Dead tissue was carefully removed and for the first time in months, Jaco could bear to look at himself in the mirror when he got home.
On 15 June, Jaco’s treatment at the private hospital began when a surgical team led by Dr Kluge cleaned his wound.
Taryn said: “It was very traumatic for all of us.
“We saw things we’ll never forget.
“If it wasn’t for Dr Kluge and everyone at Cintocare, Jaco would be gone.”
Although doctors had managed to clean his wound, the huge tumour was still there, preventing him from eating normally.
When Jaco returned to Cintocare on 1 July for a routine feeding tube insertion, his condition had deteriorated so alarmingly that doctors immediately admitted him.
He was dangerously weak from months of being unable to eat properly.
Dr Kluge’s team were ready to perform the life-saving surgery but the costs exceeded the £1,985 (R45,000) that Jaco’s family had raised through BackaBuddy.
Desperate for additional funds, Jaco sold the house that he shared with his grandfather, Neels Mouton, to pay the medical bills.

Then one of his old school friends did a remarkable thing – he bought the house.
Once the sale had gone through, Jaco used some of the proceeds to pay for the surgery.
He and Neels now live in his mother, Wilma’s, house.
Before the operation, doctors told Jaco he would likely lose his tongue and the ability to speak.
The family faced an impossible choice, but their decision was unanimous – his life was more important than his voice.
During the marathon procedure, surgeons removed the tumour along with his tongue, sinus canals, part of his jaw and lower lip.
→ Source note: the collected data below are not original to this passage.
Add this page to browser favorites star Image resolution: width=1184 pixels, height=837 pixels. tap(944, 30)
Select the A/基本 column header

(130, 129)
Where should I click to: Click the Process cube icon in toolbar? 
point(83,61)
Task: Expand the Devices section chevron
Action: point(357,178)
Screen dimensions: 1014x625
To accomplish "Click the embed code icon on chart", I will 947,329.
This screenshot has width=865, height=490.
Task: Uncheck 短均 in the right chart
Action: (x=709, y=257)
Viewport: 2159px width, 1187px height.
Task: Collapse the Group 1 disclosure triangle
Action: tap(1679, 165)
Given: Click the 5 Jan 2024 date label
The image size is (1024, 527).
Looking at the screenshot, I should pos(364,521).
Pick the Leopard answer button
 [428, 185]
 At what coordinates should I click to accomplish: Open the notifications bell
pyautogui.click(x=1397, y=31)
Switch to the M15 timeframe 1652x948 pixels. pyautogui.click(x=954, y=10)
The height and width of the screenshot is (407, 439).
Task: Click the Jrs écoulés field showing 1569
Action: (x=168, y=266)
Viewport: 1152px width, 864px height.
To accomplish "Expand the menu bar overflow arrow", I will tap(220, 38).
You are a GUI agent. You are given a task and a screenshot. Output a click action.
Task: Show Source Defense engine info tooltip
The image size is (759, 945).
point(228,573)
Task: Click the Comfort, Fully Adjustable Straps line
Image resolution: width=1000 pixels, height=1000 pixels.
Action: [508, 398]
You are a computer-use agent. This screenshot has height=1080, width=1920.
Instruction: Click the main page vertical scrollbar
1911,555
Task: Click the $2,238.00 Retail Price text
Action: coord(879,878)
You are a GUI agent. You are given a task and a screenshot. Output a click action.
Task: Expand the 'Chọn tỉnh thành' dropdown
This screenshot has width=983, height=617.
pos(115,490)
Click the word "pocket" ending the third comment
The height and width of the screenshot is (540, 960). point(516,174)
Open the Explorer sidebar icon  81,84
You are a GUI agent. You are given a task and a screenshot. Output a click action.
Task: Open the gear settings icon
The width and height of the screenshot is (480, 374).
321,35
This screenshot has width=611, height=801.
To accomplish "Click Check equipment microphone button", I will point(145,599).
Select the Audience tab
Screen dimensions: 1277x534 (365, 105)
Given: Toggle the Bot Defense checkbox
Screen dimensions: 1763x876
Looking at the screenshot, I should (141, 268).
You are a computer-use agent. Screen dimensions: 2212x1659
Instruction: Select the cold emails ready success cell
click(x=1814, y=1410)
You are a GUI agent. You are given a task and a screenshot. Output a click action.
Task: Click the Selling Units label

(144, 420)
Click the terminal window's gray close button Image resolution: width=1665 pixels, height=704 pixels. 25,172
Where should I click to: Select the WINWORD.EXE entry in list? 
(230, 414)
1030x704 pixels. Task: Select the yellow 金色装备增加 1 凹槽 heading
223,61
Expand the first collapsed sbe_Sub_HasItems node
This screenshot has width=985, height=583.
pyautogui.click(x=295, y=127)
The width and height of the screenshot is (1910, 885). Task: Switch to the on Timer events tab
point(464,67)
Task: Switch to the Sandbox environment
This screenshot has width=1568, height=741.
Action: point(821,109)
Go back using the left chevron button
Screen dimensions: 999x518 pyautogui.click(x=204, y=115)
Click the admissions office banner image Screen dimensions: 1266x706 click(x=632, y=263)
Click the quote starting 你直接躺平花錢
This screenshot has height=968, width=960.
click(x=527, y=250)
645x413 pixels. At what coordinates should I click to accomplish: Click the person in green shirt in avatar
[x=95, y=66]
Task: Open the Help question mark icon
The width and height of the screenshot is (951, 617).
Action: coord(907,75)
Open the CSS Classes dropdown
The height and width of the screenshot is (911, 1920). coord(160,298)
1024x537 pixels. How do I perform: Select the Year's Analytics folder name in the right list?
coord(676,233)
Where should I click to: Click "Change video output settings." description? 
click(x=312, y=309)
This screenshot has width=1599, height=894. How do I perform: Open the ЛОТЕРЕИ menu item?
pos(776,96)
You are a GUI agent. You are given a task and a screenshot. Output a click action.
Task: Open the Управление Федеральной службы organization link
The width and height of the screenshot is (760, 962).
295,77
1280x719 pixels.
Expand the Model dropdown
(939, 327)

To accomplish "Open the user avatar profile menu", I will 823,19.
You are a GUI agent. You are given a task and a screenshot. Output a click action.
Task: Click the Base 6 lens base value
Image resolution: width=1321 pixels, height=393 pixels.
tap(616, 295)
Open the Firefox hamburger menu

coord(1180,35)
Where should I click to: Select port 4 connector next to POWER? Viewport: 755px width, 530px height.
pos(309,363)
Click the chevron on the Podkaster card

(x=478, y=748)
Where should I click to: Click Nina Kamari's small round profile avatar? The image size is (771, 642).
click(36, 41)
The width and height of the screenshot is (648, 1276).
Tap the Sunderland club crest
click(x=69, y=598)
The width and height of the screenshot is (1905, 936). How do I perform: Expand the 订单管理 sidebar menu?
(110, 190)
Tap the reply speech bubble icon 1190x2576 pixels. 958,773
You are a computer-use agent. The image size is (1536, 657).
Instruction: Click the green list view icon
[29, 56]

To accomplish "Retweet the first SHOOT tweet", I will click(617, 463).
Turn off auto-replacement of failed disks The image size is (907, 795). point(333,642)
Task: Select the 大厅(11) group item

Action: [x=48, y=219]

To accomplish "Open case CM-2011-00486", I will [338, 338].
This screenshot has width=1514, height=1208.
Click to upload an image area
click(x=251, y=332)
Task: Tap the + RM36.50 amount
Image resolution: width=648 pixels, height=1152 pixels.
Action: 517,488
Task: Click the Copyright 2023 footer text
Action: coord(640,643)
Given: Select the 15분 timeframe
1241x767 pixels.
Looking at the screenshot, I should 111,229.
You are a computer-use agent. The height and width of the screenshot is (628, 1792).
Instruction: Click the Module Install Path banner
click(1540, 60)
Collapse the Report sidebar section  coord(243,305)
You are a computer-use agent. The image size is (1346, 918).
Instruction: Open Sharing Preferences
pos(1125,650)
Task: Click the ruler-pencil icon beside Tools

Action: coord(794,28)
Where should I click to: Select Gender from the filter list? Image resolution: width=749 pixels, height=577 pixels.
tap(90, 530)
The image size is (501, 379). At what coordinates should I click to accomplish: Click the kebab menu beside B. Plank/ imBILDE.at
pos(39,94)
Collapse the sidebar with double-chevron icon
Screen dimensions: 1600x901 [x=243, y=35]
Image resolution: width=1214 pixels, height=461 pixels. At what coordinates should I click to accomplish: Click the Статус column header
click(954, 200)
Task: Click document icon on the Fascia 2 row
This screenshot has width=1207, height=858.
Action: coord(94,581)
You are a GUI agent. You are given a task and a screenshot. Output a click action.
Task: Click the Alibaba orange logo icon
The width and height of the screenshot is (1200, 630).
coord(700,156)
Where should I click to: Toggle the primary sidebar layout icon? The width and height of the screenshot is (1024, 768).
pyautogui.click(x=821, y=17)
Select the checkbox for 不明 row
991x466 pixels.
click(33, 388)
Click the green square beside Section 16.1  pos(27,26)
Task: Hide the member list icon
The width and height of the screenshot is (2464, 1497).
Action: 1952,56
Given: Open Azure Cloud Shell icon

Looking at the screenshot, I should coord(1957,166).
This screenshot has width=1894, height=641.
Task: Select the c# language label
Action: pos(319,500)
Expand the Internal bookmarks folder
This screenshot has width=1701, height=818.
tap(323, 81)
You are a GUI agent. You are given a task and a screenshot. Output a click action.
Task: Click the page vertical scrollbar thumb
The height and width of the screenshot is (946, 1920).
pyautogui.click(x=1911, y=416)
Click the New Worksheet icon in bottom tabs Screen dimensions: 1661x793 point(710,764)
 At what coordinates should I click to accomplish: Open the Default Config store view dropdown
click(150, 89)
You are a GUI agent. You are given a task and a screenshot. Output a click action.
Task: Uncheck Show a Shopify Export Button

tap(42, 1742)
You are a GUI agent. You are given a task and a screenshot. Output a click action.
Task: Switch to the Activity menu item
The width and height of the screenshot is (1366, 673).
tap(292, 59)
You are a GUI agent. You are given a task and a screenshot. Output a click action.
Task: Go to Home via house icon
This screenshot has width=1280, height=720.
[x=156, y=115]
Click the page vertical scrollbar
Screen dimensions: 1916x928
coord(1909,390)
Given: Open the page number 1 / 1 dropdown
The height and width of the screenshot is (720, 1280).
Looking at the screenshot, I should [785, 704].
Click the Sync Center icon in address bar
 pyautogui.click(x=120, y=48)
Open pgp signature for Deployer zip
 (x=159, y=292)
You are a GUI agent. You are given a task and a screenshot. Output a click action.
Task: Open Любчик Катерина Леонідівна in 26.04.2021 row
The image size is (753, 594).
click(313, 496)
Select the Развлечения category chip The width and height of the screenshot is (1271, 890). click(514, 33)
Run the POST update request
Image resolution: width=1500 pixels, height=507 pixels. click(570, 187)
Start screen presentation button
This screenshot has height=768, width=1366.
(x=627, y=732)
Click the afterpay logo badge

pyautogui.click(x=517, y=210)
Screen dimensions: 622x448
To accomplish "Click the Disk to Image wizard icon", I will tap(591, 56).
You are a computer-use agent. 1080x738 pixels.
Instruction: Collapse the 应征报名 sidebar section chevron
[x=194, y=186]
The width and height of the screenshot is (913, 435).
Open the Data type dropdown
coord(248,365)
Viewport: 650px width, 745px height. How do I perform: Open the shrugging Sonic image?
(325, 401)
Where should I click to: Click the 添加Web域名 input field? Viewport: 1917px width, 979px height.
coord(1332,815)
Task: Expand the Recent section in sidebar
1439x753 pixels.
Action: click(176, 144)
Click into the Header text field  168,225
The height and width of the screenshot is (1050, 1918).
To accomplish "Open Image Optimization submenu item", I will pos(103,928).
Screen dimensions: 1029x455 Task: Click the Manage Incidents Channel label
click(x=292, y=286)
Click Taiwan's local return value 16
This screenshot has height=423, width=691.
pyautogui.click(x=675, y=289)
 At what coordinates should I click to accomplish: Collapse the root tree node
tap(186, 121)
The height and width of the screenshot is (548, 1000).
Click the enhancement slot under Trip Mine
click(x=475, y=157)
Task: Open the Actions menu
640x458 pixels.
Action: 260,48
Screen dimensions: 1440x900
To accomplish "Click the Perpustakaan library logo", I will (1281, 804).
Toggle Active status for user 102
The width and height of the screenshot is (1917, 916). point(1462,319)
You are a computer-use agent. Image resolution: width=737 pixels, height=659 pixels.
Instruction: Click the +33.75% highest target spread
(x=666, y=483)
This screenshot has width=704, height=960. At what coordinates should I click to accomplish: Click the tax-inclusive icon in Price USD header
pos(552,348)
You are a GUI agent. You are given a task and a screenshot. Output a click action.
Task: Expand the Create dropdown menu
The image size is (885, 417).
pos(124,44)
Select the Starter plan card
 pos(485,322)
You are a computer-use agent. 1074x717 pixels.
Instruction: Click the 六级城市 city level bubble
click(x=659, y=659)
Skin was carefully harvested from his chest and legs to reconstruct what remained of his face and neck.
Jaco spent 73 days in hospital and returned home in September.
Taryn says Jaco has taken legal action against the national health department.
She added: “If they had helped him earlier, he would still be able to speak.”
The family has also started raising money to have a new lower lip built for him and to cover the hole in his neck.
Much has changed for Jaco, who used to do bodybuilding in his spare time.
That chapter of his life is permanently closed as surgeons harvested bone from his legs along with the skin for facial reconstruction.
Without his tongue, jaw, and lower lip, Jaco now breathes through his throat and cannot eat or swallow normally, leaving him dependent on the feeding tube for nutrition.
But Jaco is choosing to focus on the positive.
He writes: “I can still smile, thank you, God.
“And I’m stronger than I thought I was.”